Although the data below holds other lines too, output only those from the line with "Task: Select the Eyedropper tool" up to and including the line with "Given: Click the", exactly as they appear.

▬▬▬

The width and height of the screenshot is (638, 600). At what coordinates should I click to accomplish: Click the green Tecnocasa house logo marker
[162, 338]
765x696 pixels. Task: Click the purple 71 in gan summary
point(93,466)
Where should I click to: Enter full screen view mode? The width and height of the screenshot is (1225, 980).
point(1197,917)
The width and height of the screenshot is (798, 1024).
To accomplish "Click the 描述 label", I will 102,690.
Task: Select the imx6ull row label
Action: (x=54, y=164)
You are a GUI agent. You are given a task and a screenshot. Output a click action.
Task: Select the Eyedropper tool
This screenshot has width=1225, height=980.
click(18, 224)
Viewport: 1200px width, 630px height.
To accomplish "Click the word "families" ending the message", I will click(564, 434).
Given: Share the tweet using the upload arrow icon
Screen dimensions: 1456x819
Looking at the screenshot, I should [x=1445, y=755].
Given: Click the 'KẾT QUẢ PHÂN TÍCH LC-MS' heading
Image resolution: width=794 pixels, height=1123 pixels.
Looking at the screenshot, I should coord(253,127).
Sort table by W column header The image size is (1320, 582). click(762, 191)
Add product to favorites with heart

▬▬▬

### REPLY:
Task: Select the Eyedropper tool
This screenshot has width=1225, height=980.
click(18, 224)
Viewport: 1200px width, 630px height.
To accomplish "Click the word "families" ending the message", I will click(564, 434).
Given: Share the tweet using the upload arrow icon
Screen dimensions: 1456x819
Looking at the screenshot, I should [x=1445, y=755].
Given: Click the 'KẾT QUẢ PHÂN TÍCH LC-MS' heading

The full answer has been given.